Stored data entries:
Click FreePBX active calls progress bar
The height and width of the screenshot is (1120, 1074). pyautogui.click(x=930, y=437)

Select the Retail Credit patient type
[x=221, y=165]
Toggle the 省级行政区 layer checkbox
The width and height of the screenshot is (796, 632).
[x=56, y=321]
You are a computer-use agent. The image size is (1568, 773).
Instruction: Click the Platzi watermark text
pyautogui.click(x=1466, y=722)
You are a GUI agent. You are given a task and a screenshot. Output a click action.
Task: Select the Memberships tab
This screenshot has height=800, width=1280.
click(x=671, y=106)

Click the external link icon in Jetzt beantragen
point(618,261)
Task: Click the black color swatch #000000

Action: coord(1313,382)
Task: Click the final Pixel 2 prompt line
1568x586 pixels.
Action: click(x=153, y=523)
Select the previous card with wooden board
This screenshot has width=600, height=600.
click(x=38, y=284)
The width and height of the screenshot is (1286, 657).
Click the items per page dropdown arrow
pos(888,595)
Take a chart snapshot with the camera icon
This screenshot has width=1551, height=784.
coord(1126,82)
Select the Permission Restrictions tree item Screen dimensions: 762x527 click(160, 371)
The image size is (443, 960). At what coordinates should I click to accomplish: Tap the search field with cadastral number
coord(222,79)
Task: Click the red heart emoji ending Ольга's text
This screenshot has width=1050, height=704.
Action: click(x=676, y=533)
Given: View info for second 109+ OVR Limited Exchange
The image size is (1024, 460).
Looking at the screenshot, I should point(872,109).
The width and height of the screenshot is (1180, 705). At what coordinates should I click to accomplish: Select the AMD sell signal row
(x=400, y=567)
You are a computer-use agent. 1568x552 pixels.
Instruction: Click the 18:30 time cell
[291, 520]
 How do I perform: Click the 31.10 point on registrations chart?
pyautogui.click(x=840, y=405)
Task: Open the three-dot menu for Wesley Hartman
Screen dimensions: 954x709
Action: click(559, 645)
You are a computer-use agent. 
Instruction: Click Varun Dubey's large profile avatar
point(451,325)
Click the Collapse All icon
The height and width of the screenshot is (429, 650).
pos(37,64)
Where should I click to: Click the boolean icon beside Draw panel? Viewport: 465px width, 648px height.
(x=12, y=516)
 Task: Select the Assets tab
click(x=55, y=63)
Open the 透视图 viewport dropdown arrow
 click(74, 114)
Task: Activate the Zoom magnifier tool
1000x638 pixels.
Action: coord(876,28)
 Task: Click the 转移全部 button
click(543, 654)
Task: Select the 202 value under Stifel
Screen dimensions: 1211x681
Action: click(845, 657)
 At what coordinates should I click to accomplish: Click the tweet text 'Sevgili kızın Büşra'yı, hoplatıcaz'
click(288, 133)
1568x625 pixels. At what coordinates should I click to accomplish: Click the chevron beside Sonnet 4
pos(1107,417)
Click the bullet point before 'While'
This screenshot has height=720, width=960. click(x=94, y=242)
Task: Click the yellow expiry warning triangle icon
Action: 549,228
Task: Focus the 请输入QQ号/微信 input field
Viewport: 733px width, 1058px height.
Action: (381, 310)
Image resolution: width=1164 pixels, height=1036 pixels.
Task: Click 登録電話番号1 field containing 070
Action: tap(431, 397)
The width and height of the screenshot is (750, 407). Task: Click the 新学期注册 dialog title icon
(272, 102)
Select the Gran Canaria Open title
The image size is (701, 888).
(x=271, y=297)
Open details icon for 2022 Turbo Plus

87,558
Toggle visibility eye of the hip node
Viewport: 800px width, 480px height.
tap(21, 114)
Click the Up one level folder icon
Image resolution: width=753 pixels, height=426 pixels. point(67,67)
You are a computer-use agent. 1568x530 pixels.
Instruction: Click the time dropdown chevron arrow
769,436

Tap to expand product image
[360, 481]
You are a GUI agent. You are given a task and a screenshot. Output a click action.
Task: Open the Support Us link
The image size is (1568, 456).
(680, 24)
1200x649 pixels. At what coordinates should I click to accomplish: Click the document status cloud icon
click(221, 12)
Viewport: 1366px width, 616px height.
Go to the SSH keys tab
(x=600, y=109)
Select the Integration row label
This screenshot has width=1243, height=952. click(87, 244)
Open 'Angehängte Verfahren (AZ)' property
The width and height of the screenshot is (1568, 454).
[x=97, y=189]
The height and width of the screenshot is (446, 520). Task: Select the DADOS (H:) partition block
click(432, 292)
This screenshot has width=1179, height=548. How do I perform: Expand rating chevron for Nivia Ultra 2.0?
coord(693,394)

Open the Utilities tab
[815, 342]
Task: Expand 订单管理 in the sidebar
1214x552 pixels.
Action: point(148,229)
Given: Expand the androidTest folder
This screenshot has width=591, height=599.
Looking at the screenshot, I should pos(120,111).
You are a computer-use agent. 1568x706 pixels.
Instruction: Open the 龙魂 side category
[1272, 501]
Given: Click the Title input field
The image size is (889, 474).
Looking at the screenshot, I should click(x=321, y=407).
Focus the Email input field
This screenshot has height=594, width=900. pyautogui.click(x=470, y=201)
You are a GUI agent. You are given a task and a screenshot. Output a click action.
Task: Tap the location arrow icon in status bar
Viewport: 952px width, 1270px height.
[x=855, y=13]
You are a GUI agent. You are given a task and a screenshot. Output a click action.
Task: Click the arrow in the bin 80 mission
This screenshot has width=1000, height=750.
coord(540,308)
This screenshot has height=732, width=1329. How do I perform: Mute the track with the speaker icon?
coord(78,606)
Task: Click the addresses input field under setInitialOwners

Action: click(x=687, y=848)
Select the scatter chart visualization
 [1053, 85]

About this task: The lines to show are those in the data above that include "computer".

Output of the task:
You are a computer-use agent. The image size is (1568, 773).
You are a computer-use agent. 1568x552 pixels.
You are a computer-use agent. 
You are a computer-use agent. 1568x530 pixels.
You are a computer-use agent. 1568x706 pixels.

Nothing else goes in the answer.